Patrick Aubin
Patrick
Aubin
Le contrepoint libéral

Le paradoxe de l’anticapitaliste

La religion anticapitaliste ne trouverait sûrement pas autant d’adeptes dans la population française si un seul de ses arguments était sérieusement débattu : être anticapitaliste (NB : AC dans le reste du document) est le snobisme du paresseux. L’AC emploie des slogans qui reposent sur la confusion mentale : les résultats sont contraires dans la pratique aux principes théoriques affichés. L’AC se définit comme pacifique. Mais L’AC n’applique pas sa vision sans agression envers les autres membres de la société pour démontrer que sa religion est pacifiquement crédible. L’AC développe sa haine de l’honnête qui ose s’enrichir par l’échange volontaire. L’AC imagine ainsi la classe ennemie des riches capitalistes et revendique son appartenance à celle des pauvres. Le capitalisme se trouve-t-il dans les gènes humains ? Et les capitalistes seraient-ils guerriers ? L’AC n’apporte jamais d’exemples réussis de sa religion mais l’AC veut contraindre tout le monde à adopter son standard. Pour arriver à ses fins, il bafoue sans scrupule les principes de base des droits de l’homme par la violence. Au pouvoir, face à ses dogmes irraisonnés, l’AC utilise la terreur et la propagande pour justifier l’application de ses préceptes toujours en échec.

« Le libéral n’a que faire de défendre les riches »

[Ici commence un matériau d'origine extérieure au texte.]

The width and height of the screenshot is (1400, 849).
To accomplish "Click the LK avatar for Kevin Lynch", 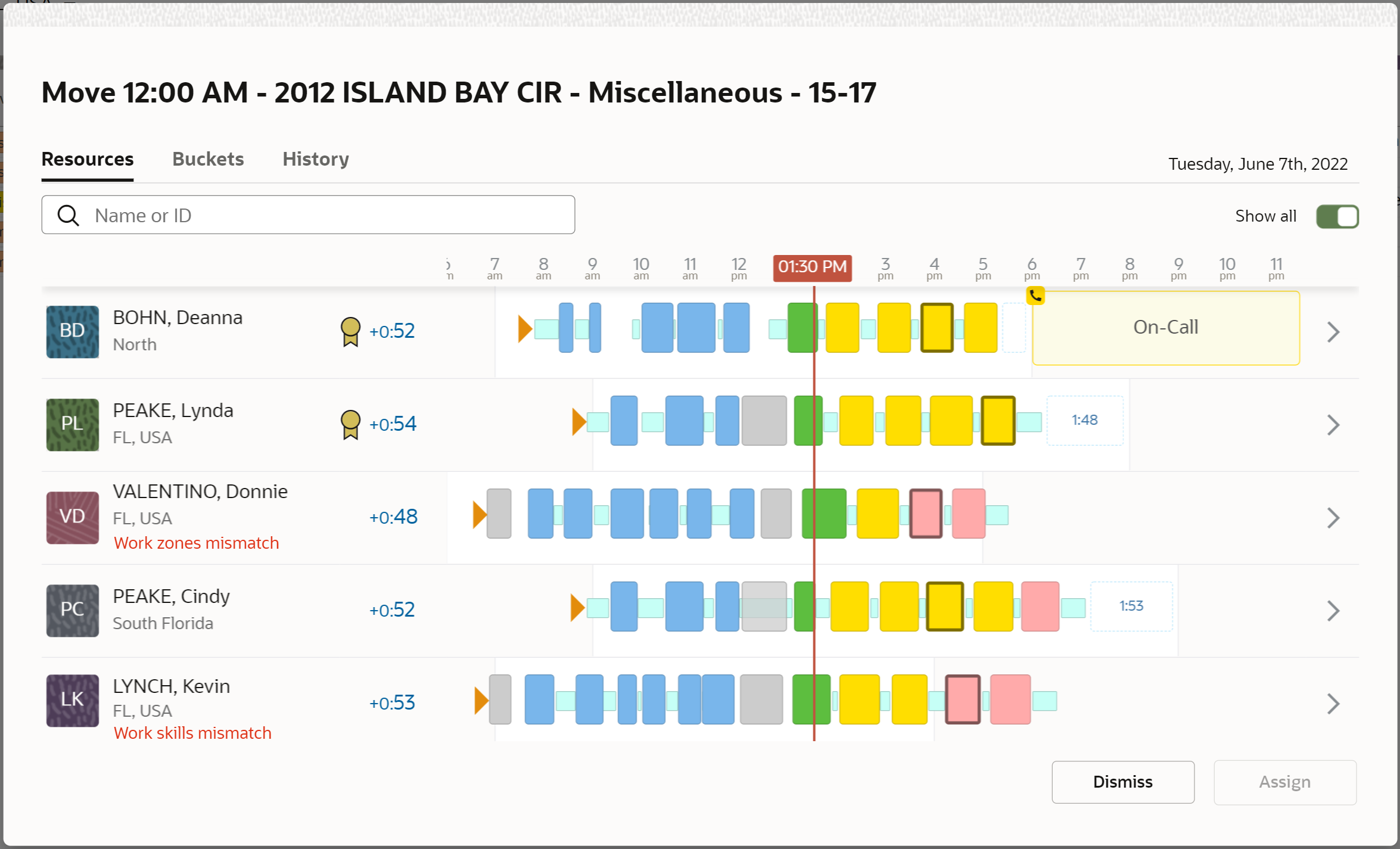I will tap(73, 700).
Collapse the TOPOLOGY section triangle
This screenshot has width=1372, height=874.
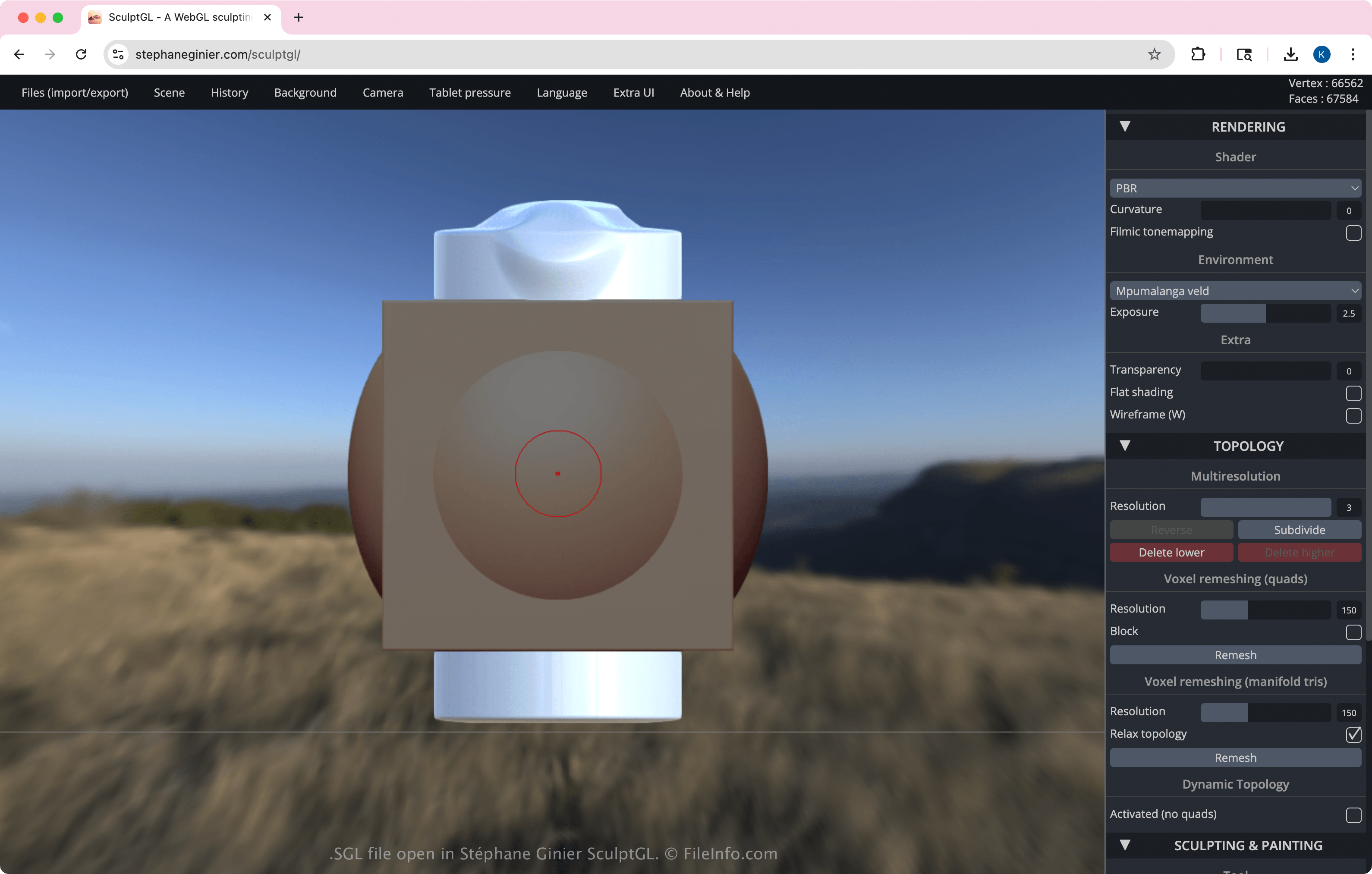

Pour l’AC, le libéral est le méchant. Outre la confusion volontaire entre libéralisme et capitalisme, l’AC dénigre régulièrement le libéralisme par des préfixes : ultra ou néo sont ses préférés. Le message est clair : le libéralisme serait le mal, l’anticapitalisme, le bien. Cette approche dichotomique de la société rejette le libre-échange entre individus, et donc le progrès qu’accomplissent les hommes par la liberté et la paix. L’AC assimile le libéral à un défenseur des riches. Propos fallacieux : le libéral n’a que faire de défendre les riches. Or l’AC et le riche rentier, en étant opposés à la libre concurrence, craignent le libéralisme. Le rentier voit la remise en cause de sa fortune là où le libéral voit celle de sa rente. L’AC voit la source des inégalités de richesses là où le libéral y voit l’épanouissement des droits individuels. Pour se protéger de la concurrence, le rentier et l’AC ont un objectif commun : utiliser la connivence avec le pouvoir politique. Distribution d’aides, subventions, privilèges et avantages fiscaux résultent de la manipulation qui s’opère sur le peuple par le jeu des gouvernements droite-gauche : grâce à la force de l’État, asservir les individus par la législation et la fiscalité. Pourtant c’est par la libre entreprise que des inconnus rendront les conditions de vie des générations à venir plus agréables. Mais là encore, l’AC tombe dans son paradoxe utopique de l’égalité matérialiste qui se traduit par le maintien des individus dans la pauvreté.